- Born: 1970 (age 55–56) Hechuan, Chongqing, China

= Zhang Xiaotao =

Chinese painter (born 1970)

Zhang Xiaotao (born 1970 in Hechuan, Chongqing, China), is a Chinese painter based in Beijing and Chengdu.

He graduated from the Oil Painting Department of Sichuan Academy of Fine Arts in 1996.
He then became a teacher in the Southwest Jiaotong University, Chengdu from 1996 to 2009. In 2010, Xiaotao taught in the New Media Department of the Sichuan Fine Arts Institute. He now lives and works in Beijing and Chongqing.

Zhang makes paintings with sexual imagery often involving small animals such as frogs and snakes, and incorporating images of putrefaction and pollution.

His work Condom Series: Enlarged Props – Crystal And Fishes 2 sold for US$64,500 at Sotheby's Hong Kong in 2007.

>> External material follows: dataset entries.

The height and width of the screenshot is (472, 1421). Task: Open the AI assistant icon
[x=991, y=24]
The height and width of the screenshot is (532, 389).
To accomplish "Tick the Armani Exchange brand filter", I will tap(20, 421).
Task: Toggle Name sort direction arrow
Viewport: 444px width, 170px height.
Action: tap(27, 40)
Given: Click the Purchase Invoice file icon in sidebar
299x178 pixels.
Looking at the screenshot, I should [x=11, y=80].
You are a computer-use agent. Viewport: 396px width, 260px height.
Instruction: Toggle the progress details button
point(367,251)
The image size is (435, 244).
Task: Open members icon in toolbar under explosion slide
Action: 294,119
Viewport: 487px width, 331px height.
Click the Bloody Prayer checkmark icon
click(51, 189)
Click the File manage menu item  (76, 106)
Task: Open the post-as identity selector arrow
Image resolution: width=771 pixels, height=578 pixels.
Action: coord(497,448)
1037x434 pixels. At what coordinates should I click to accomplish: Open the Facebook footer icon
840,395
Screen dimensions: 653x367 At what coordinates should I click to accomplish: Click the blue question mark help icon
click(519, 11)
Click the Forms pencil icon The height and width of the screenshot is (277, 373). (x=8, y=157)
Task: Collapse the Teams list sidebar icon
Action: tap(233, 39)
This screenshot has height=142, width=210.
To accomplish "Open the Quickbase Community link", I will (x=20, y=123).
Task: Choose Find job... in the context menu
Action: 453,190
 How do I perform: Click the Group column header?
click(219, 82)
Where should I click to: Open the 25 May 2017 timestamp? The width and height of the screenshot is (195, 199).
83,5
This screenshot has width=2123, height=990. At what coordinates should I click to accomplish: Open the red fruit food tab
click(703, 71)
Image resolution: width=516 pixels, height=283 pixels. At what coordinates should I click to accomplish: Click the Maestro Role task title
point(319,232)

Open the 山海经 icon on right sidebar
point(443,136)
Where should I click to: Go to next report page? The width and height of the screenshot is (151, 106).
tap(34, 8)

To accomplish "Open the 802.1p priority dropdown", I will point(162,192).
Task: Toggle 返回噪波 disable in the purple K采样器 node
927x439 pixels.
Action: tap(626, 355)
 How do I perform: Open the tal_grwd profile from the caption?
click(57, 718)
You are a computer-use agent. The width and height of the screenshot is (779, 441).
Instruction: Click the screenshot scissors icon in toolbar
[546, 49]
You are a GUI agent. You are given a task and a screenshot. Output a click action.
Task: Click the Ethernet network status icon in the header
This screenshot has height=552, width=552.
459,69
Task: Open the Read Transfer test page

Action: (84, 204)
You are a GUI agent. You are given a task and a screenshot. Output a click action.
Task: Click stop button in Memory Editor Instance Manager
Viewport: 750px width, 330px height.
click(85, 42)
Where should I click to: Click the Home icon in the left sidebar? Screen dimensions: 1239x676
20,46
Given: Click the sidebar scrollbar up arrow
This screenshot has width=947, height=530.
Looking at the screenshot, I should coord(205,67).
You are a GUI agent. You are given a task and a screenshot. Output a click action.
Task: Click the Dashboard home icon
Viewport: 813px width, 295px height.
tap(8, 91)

==Near death experiences==

When Xiaotao was seven, he visited the shore of the Yangtze River to play with his friends. His brother's friend pulled young Xiaotao into the current, just messing around, but soon lost control and had to swim ashore. Xiaotao remained out in the water and almost drowned before an adult who could brave the current came to his rescue. That tentative, struggling moment between life and death influences the artist's work expansively. His watery paint-strokes summon additional, related junctures of mortal existence: the point between conception and life, the limbo between death and afterlife, the suspension of time during coital climax. Xiaotao had an additional swimming accident, that too at the age of 7. Xiaotao now has frequently recurring dreams about drowning which, coupled with his accidents, most likely accounts for all the water imagery in his work.

=="Joyful Time" display==
This display took place in Oakland, California at the Pacific Bridge Gallery.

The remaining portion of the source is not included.